____ Source material
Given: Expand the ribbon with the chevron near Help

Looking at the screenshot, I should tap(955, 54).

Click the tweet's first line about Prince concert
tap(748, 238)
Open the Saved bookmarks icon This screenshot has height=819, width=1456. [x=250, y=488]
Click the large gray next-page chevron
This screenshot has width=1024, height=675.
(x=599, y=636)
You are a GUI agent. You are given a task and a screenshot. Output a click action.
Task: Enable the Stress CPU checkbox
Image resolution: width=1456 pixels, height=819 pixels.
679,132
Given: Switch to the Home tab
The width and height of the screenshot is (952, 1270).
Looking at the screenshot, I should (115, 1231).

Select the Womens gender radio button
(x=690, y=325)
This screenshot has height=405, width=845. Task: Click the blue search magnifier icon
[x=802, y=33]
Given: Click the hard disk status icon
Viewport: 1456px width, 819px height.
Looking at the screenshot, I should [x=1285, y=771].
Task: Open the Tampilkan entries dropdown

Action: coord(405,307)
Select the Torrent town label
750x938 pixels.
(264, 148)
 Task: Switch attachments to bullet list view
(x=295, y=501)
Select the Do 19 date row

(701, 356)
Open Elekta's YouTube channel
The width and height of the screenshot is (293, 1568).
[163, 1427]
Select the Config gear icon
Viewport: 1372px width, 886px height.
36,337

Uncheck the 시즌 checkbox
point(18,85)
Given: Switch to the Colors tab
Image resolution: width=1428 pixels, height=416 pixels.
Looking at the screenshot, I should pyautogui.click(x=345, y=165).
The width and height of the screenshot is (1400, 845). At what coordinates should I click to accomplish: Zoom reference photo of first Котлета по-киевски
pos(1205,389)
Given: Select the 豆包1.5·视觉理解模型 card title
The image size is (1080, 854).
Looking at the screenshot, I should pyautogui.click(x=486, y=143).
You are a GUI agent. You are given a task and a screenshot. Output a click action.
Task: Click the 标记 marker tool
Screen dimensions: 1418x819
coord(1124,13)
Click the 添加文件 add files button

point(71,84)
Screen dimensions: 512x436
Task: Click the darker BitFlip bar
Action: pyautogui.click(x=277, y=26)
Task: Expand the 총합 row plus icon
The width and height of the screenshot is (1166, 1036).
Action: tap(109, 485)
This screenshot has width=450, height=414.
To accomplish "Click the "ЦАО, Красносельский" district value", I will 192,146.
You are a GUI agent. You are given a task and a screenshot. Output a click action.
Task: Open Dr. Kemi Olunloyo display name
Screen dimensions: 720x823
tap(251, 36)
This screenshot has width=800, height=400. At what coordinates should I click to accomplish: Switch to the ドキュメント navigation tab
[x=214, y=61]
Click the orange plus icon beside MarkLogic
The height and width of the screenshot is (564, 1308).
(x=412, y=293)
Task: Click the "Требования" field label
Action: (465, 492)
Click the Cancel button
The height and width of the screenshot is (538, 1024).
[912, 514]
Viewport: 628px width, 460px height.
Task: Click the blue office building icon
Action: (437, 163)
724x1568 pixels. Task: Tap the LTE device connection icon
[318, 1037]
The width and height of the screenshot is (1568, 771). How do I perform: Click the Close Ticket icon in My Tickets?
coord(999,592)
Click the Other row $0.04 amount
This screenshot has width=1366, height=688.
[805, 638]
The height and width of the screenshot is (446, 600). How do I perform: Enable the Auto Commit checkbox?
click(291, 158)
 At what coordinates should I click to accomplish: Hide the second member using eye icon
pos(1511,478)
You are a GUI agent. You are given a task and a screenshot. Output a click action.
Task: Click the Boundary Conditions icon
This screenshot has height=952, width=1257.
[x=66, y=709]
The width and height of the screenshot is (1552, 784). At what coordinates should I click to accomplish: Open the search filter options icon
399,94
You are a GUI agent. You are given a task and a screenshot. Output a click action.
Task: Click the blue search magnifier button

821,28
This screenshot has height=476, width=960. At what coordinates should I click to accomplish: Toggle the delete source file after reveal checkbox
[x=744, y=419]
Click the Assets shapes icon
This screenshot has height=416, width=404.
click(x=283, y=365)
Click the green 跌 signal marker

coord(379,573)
________
# Short exercise:
Render every line of the rows above as a Markdown table with two columns, Number and Line, one line of text per table row and blank lines left out.

# Answer for this exercise:
| Number | Line |
|---|---|
| 1 | Given: Expand the ribbon with the chevron near Help |
| 2 | Looking at the screenshot, I should tap(955, 54). |
| 3 | Click the tweet's first line about Prince concert |
| 4 | tap(748, 238) |
| 5 | Open the Saved bookmarks icon This screenshot has height=819, width=1456. [x=250, y=488] |
| 6 | Click the large gray next-page chevron |
| 7 | This screenshot has width=1024, height=675. |
| 8 | (x=599, y=636) |
| 9 | You are a GUI agent. You are given a task and a screenshot. Output a click action. |
| 10 | Task: Enable the Stress CPU checkbox |
| 11 | Image resolution: width=1456 pixels, height=819 pixels. |
| 12 | 679,132 |
| 13 | Given: Switch to the Home tab |
| 14 | The width and height of the screenshot is (952, 1270). |
| 15 | Looking at the screenshot, I should (115, 1231). |
| 16 | Select the Womens gender radio button |
| 17 | (x=690, y=325) |
| 18 | This screenshot has height=405, width=845. Task: Click the blue search magnifier icon |
| 19 | [x=802, y=33] |
| 20 | Given: Click the hard disk status icon |
| 21 | Viewport: 1456px width, 819px height. |
| 22 | Looking at the screenshot, I should [x=1285, y=771]. |
| 23 | Task: Open the Tampilkan entries dropdown |
| 24 | Action: coord(405,307) |
| 25 | Select the Torrent town label |
| 26 | 750x938 pixels. |
| 27 | (264, 148) |
| 28 |  Task: Switch attachments to bullet list view |
| 29 | (x=295, y=501) |
| 30 | Select the Do 19 date row |
| 31 | (701, 356) |
| 32 | Open Elekta's YouTube channel |
| 33 | The width and height of the screenshot is (293, 1568). |
| 34 | [163, 1427] |
| 35 | Select the Config gear icon |
| 36 | Viewport: 1372px width, 886px height. |
| 37 | 36,337 |
| 38 | Uncheck the 시즌 checkbox |
| 39 | point(18,85) |
| 40 | Given: Switch to the Colors tab |
| 41 | Image resolution: width=1428 pixels, height=416 pixels. |
| 42 | Looking at the screenshot, I should pyautogui.click(x=345, y=165). |
| 43 | The width and height of the screenshot is (1400, 845). At what coordinates should I click to accomplish: Zoom reference photo of first Котлета по-киевски |
| 44 | pos(1205,389) |
| 45 | Given: Select the 豆包1.5·视觉理解模型 card title |
| 46 | The image size is (1080, 854). |
| 47 | Looking at the screenshot, I should pyautogui.click(x=486, y=143). |
| 48 | You are a GUI agent. You are given a task and a screenshot. Output a click action. |
| 49 | Task: Click the 标记 marker tool |
| 50 | Screen dimensions: 1418x819 |
| 51 | coord(1124,13) |
| 52 | Click the 添加文件 add files button |
| 53 | point(71,84) |
| 54 | Screen dimensions: 512x436 |
| 55 | Task: Click the darker BitFlip bar |
| 56 | Action: pyautogui.click(x=277, y=26) |
| 57 | Task: Expand the 총합 row plus icon |
| 58 | The width and height of the screenshot is (1166, 1036). |
| 59 | Action: tap(109, 485) |
| 60 | This screenshot has width=450, height=414. |
| 61 | To accomplish "Click the "ЦАО, Красносельский" district value", I will 192,146. |
| 62 | You are a GUI agent. You are given a task and a screenshot. Output a click action. |
| 63 | Task: Open Dr. Kemi Olunloyo display name |
| 64 | Screen dimensions: 720x823 |
| 65 | tap(251, 36) |
| 66 | This screenshot has width=800, height=400. At what coordinates should I click to accomplish: Switch to the ドキュメント navigation tab |
| 67 | [x=214, y=61] |
| 68 | Click the orange plus icon beside MarkLogic |
| 69 | The height and width of the screenshot is (564, 1308). |
| 70 | (x=412, y=293) |
| 71 | Task: Click the "Требования" field label |
| 72 | Action: (465, 492) |
| 73 | Click the Cancel button |
| 74 | The height and width of the screenshot is (538, 1024). |
| 75 | [912, 514] |
| 76 | Viewport: 628px width, 460px height. |
| 77 | Task: Click the blue office building icon |
| 78 | Action: (437, 163) |
| 79 | 724x1568 pixels. Task: Tap the LTE device connection icon |
| 80 | [318, 1037] |
| 81 | The width and height of the screenshot is (1568, 771). How do I perform: Click the Close Ticket icon in My Tickets? |
| 82 | coord(999,592) |
| 83 | Click the Other row $0.04 amount |
| 84 | This screenshot has width=1366, height=688. |
| 85 | [805, 638] |
| 86 | The height and width of the screenshot is (446, 600). How do I perform: Enable the Auto Commit checkbox? |
| 87 | click(291, 158) |
| 88 |  At what coordinates should I click to accomplish: Hide the second member using eye icon |
| 89 | pos(1511,478) |
| 90 | You are a GUI agent. You are given a task and a screenshot. Output a click action. |
| 91 | Task: Click the Boundary Conditions icon |
| 92 | This screenshot has height=952, width=1257. |
| 93 | [x=66, y=709] |
| 94 | The width and height of the screenshot is (1552, 784). At what coordinates should I click to accomplish: Open the search filter options icon |
| 95 | 399,94 |
| 96 | You are a GUI agent. You are given a task and a screenshot. Output a click action. |
| 97 | Task: Click the blue search magnifier button |
| 98 | 821,28 |
| 99 | This screenshot has height=476, width=960. At what coordinates should I click to accomplish: Toggle the delete source file after reveal checkbox |
| 100 | [x=744, y=419] |
| 101 | Click the Assets shapes icon |
| 102 | This screenshot has height=416, width=404. |
| 103 | click(x=283, y=365) |
| 104 | Click the green 跌 signal marker |
| 105 | coord(379,573) |